Nouveau rendez-vous pour le Monde des Grandes Ecoles et Universités : tous les mois, deux experts ou personnalités débattent d’un sujet brûlant autour d’une question polémique. Pour ce premier match, place au top management.
« Les top managers continuent de jouer un rôle essentiel en 2024 »
par Felipe Guzman & Johannes Claeys, professeurs de Leadership à l’IÉSEG et co-directeurs du Centre de Recherche ILEAD
En effet, ce sont des relais indispensables aux décisions prises par les décideurs individuels, tels que les PDG ou les dirigeants d’entreprise, pour trois raisons principales : la gestion de perspectives diverses, l’atténuation des biais cognitifs et la gestion des risques majeurs. Ensemble, les top managers peuvent s’appuyer sur un ensemble plus varié de compétences, d’expériences et de perspectives. Cela s’avère inestimable lorsqu’il s’agit de prendre des décisions et de résoudre des problèmes : la recherche montre que les équipes peuvent ainsi générer des solutions mieux adaptées aux besoins de l’organisation. Les top managers sont également mieux à même de gérer les biais cognitifs, tels que le biais de confirmation (lorsque des collaborateurs privilégient des informations qui confirment leurs choix et ignorent celles qui les remettent en cause). Au sein d’un groupe, en particulier d’un groupe composé de top managers, ces biais ont plus de chances d’être identifiés et évités : les échanges entre membres du groupe permettent en effet de mieux contrôler ces préjugés individuels. Enfin, les top managers ont tendance à être plus prudents, surtout comparé aux PDG avides de pouvoir qui ont une mentalité de Win Big or Go Home. Cela s’explique par le fait que les équipes de top managers sont mieux à même d’équilibrer les risques en tenant compte des multiples perspectives et menaces. À l’IÉSEG, nous insistons sur l’importance du travail en équipe comme moyen de stimuler l’innovation et d’atteindre les objectifs tout en soutenant et en respectant les valeurs de l’organisation.
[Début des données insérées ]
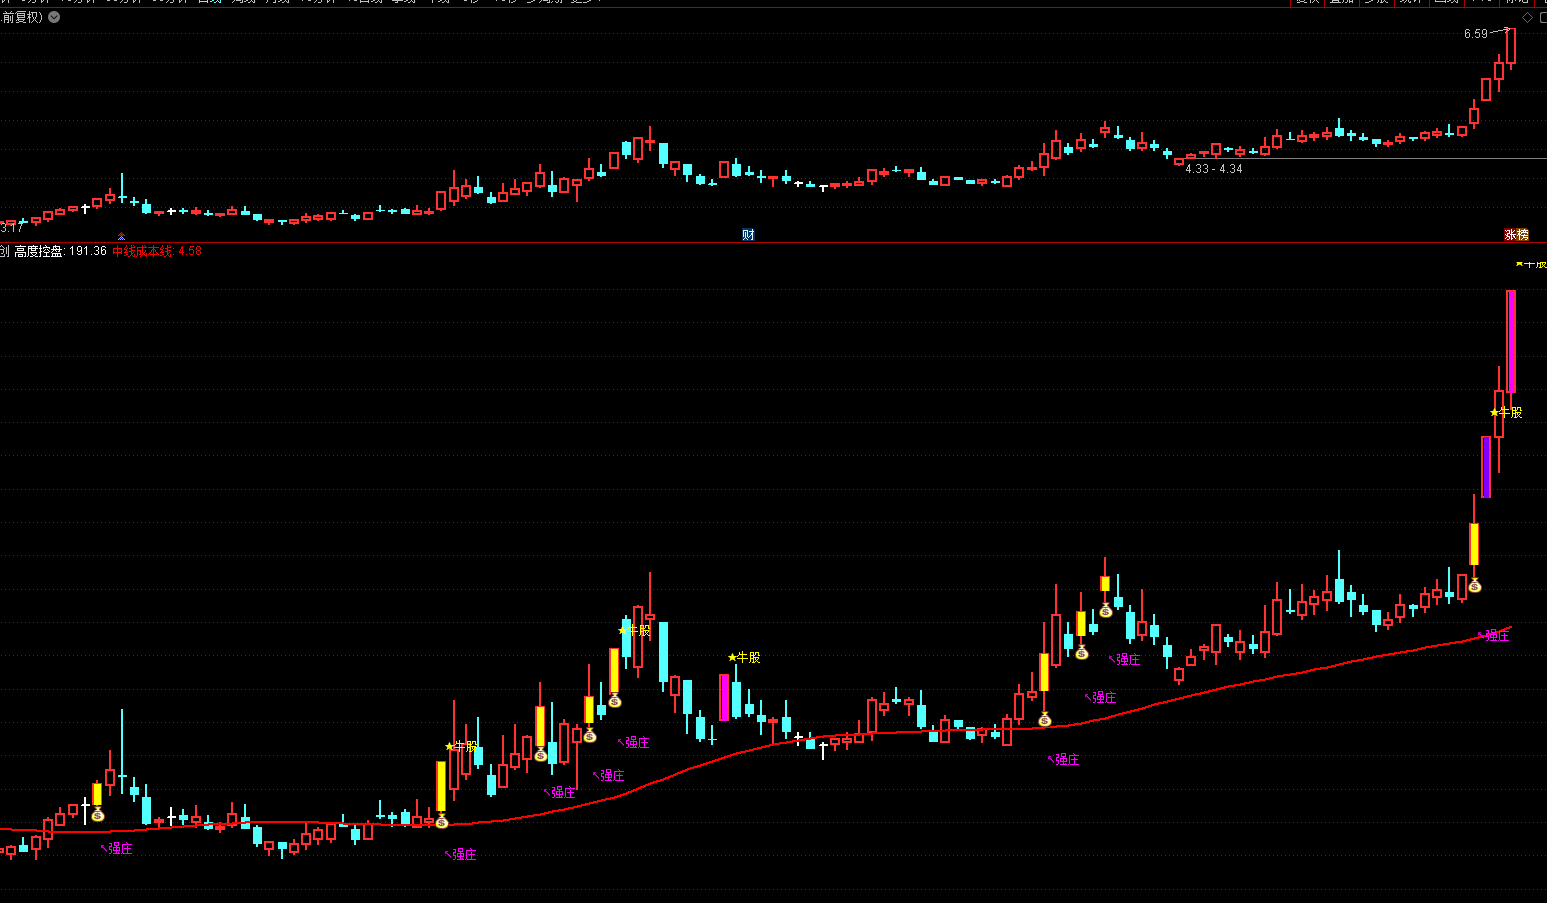Click the 4.33 - 4.34 gap price label
Image resolution: width=1547 pixels, height=903 pixels.
[x=1214, y=169]
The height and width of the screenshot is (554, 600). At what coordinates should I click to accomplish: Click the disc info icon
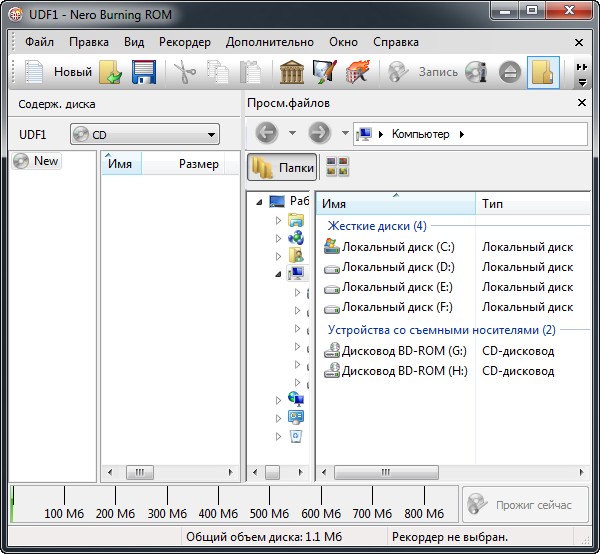pos(475,72)
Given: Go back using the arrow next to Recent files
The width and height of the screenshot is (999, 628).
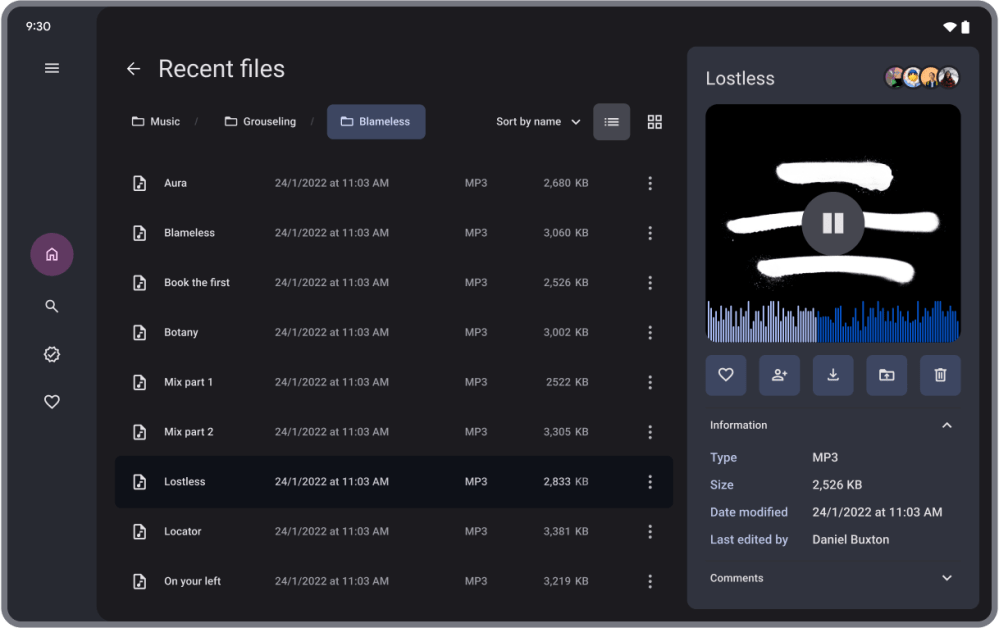Looking at the screenshot, I should (133, 69).
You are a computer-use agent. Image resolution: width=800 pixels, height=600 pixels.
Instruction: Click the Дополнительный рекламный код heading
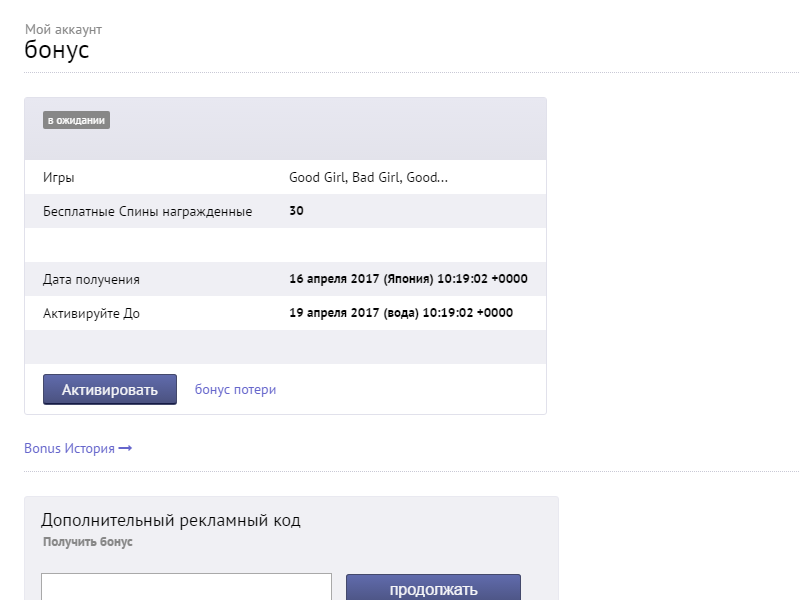[171, 520]
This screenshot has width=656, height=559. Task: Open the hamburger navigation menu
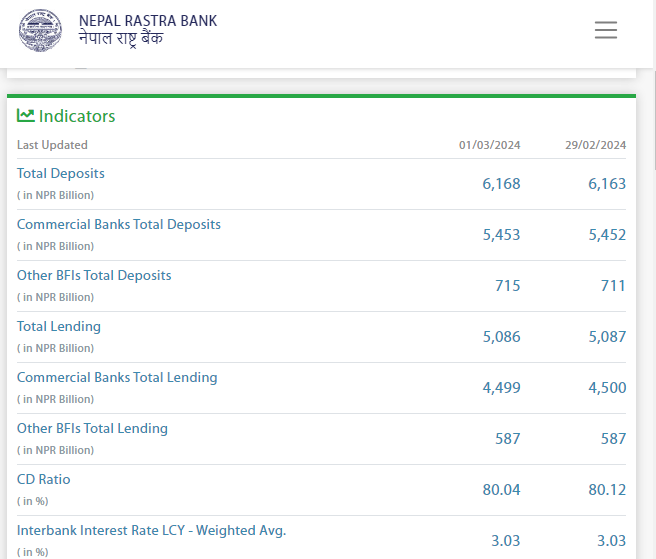coord(605,30)
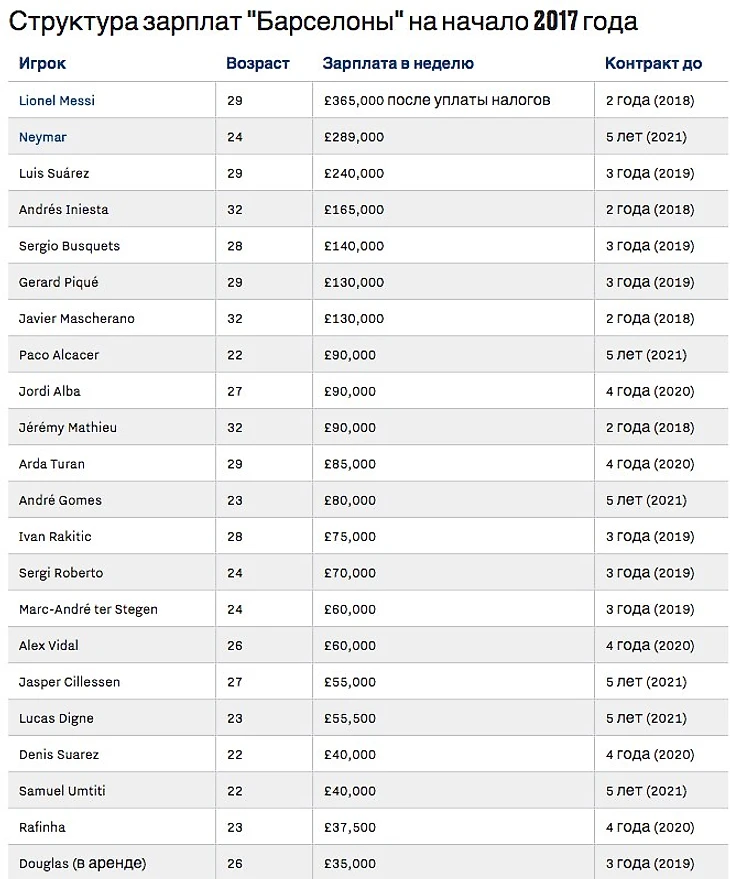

« Le top management n’influe plus vraiment sur les destinées de l’entreprise et sur sa performance »
par Loïc Fourot, enseignant permanent à Ascencia Business School, responsable de la Chaire Ascencia x Fondation Mozaïk – Inclusion Économique & Promotion de la Diversité
Pour quelles raisons ? Tout d’abord, la composition du top management témoigne toujours d’une profonde endogamie : très majoritairement masculins, blancs de peau, âgés de la cinquantaine, diplômés des écoles les plus prestigieuses et issus de CSP+, les membres des équipes dirigeantes se ressemblent tous. Or cette quasi-absence de diversité au sommet des entreprises entrave le renouvellement des idées et par conséquent nuit à l’émergence de stratégies alternatives et à l’innovation. Ensuite, cet isomorphisme des équipes dirigeantes a pour corollaire un effet de mimétisme par lequel le top management des entreprises se contente de dupliquer les stratégies à la mode, habilement diffusées par les grands cabinets de conseil. Enfin, il est établi depuis plusieurs décennies que la latitude managériale des membres des équipes dirigeantes sur la performance de l’organisation (autrement dit la capacité à envisager une palette d’actions et à prendre des décisions engageantes pour son organisation) est éminemment dépendante de considérations propres à l’entreprise, des contraintes de son environnement et également des caractéristiques personnelles de ses dirigeants. Il est pour ces raisons notoire que la liberté d’action du top management s’est considérablement restreinte avec la mondialisation : au sein des entreprises multinationales, les équipes de direction des filiales ou de business unit ont pour unique mission de décliner localement les stratégies décidées au niveau de la maison-mère.